You remember that line…the famous Humphrey Bogart send-off from the movie, Casablanca?
What if we could each have a Bogey, giving us a ‘here’s looking at you’ heads up that something is about to bubble up for us?
When a bad feeling does bubbles up—stress, anxiety, fear, anger, denial—and we don’t see it coming, we often react on auto-pilot, sometimes with disastrous results.
And if we don’t name the emotion specifically—if we just categorize that unpleasant feeling into a generality of “I feel bad today”– it places us in a passive victim role instead of being able to with constructive action. Naming the specific feeling is called emotional granularity.
To increase your proficiency in emotional granularity you can practice by examining and naming the emotion you are feeling. A good place to start is with Robert Plutchik’s wheel of emotions.
For ease, here is a vocabulary of emotions you can refer to. One way to practice is to set a timer for every hour, look at the chart, and name the emotional state you are in right then.
To see how this works, what did you feel when you heard about the tragic mass shooting in at the Pulse Nightclub in Orlando on June 12th?

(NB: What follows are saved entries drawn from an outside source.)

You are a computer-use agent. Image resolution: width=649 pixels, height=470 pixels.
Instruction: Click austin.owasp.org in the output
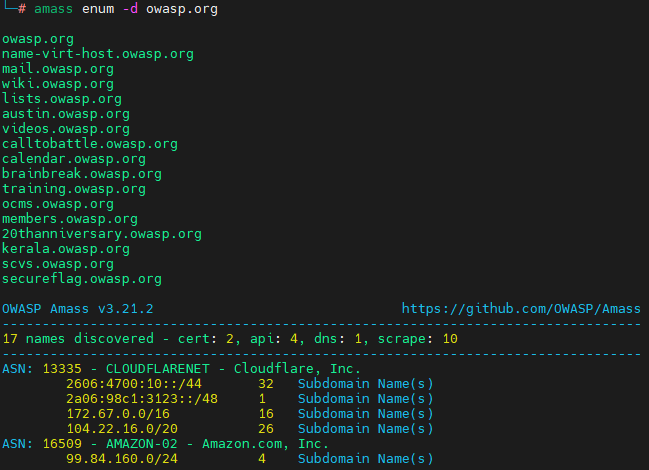pyautogui.click(x=65, y=114)
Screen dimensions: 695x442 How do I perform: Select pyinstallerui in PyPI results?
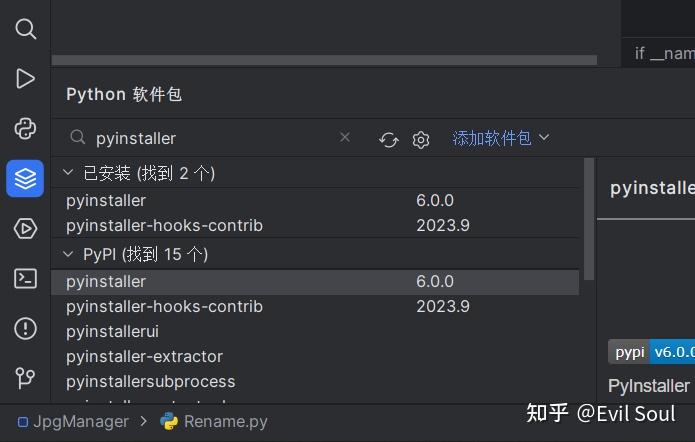coord(112,331)
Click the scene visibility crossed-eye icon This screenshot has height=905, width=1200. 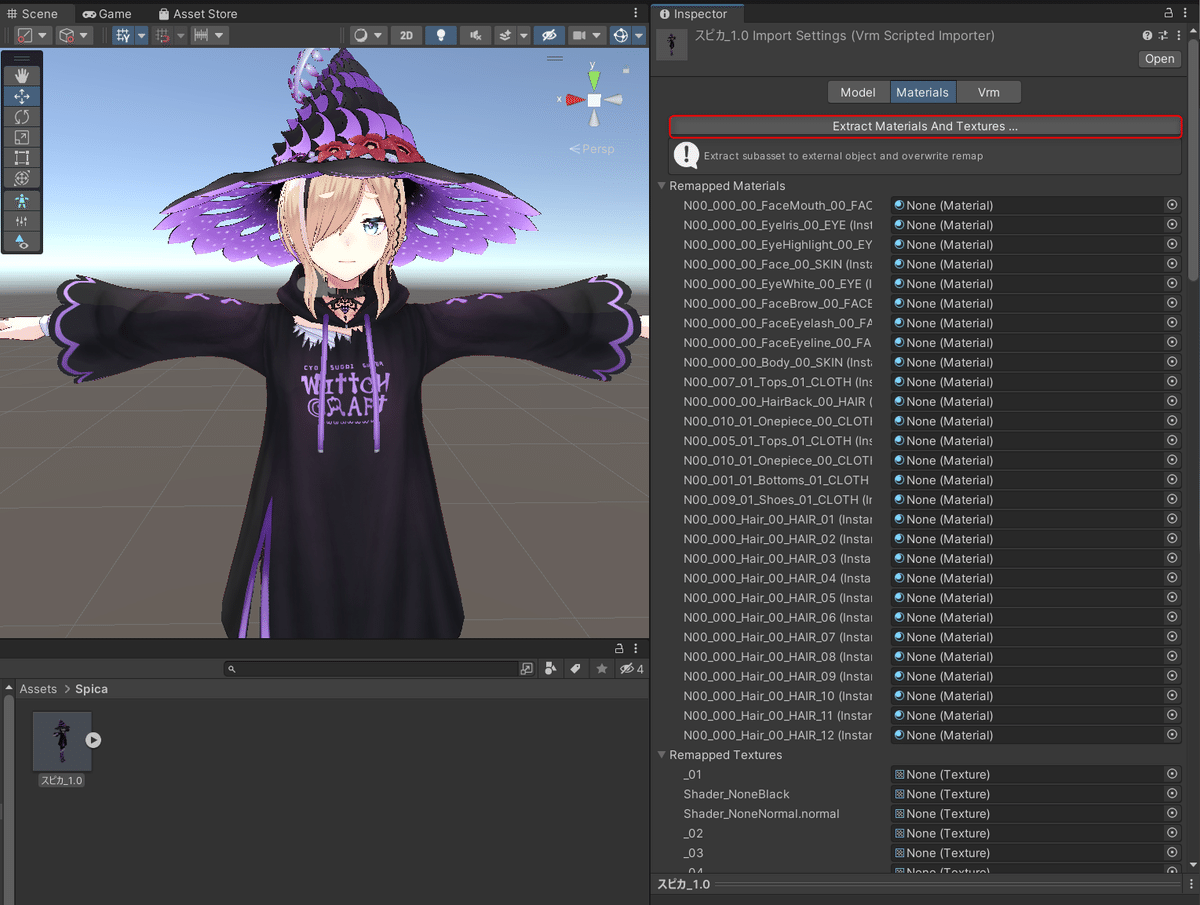(x=549, y=34)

Without emotional granularity, you may just characterize it as” feeling bad.” That “bad” could be:
… Sorrow for the victims and their families.
… Fear that something like that could happen where you live.
… Dismay that another senseless tragedy occurred.
… Anger that there is not enough support to pass laws banning assault weapons.
Not much you can do with “feeling bad” except let the Cortisol generated by the reaction course through your body.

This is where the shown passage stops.